In the given sequence of integers, we need to find the longest subsequence of integers of which each element of the subsequence can be divided by the previous with no remainders.

**Solution**

To solve the problem the elements of the array should be sorted by the absolute value (in non-decreasing order). If the array has elements equal to 0, then one of them will be the last element of a sequence, so we can ignore them. Let K(i) denote the maximum number of items that can be located in a certain sequence with the desired property, the last element of which is the i-th element.

Obviously, it is the element with the smallest absolute value, and nothing can’t be preceded by any element, so K(R)=0, where R is the index of the first nonzero element.

We need to determine the maximum number of elements that may precede the given element for each next element with the number j, j=R+1,…,N, taking into account the required properties. It is clear that this number is the maximum value of K(p1), (p2),…, K(pm), where the elements with the numbers p1,p2,…,pm, R<=p1<p2<…<pm<j are divisors of the element with number j. So we have the recurrence formula to compute K(j):

K(j) = max (K(p1) K(p2),…, K(pm)).

The value of K(N) calculated according to the above rule determines the maximum number of items that can be located in a certain sequence with the desired property (excluding a possible zero at the end of the sequence).

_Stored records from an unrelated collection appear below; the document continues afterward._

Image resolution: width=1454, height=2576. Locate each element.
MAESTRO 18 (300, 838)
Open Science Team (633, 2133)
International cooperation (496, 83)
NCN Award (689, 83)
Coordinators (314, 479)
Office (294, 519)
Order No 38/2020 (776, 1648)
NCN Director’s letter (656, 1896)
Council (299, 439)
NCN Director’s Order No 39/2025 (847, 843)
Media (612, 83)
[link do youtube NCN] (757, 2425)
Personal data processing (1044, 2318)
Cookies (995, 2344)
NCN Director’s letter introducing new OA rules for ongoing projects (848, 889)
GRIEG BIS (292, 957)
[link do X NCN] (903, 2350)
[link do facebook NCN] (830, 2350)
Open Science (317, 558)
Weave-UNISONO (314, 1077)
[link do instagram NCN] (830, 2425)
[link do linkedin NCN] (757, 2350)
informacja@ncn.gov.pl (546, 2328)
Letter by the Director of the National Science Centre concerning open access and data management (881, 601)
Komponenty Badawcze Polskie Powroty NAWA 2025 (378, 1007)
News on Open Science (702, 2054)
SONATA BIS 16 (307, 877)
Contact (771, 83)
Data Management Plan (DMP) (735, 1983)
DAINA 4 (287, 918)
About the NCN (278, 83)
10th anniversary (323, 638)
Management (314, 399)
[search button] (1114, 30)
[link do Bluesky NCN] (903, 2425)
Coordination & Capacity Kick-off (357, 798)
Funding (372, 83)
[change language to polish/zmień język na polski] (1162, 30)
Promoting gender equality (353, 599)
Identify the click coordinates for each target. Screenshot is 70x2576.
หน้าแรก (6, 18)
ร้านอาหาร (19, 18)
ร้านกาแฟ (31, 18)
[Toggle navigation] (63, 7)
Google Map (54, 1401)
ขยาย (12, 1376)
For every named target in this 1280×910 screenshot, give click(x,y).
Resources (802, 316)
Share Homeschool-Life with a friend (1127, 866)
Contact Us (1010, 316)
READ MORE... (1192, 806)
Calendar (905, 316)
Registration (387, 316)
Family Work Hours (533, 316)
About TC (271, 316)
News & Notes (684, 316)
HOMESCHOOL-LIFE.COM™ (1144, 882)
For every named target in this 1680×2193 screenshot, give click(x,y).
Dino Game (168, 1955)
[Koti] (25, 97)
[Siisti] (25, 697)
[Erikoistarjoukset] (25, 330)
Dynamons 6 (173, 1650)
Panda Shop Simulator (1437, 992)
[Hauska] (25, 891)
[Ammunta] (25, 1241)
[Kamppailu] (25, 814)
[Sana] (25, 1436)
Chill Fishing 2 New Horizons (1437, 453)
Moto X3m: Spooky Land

In order to find which elements form a maximal sequence, it is sufficient to remember the number of p1,p2,…,pm, which ensures a maximum of the numbers K(p1) K(p2),…, (pm) for each number j. These numbers can be defined during the calculation of the value of K(j) in a certain array, for example, ANCESTOR. Using this information, it is easy to determine the numbers of elements in the sequence, passing from element i with the maximum value of K(i) to the item that precedes (ANCESTOR(i)), until we come to the first element of the sequence f (PARENT(f)=0).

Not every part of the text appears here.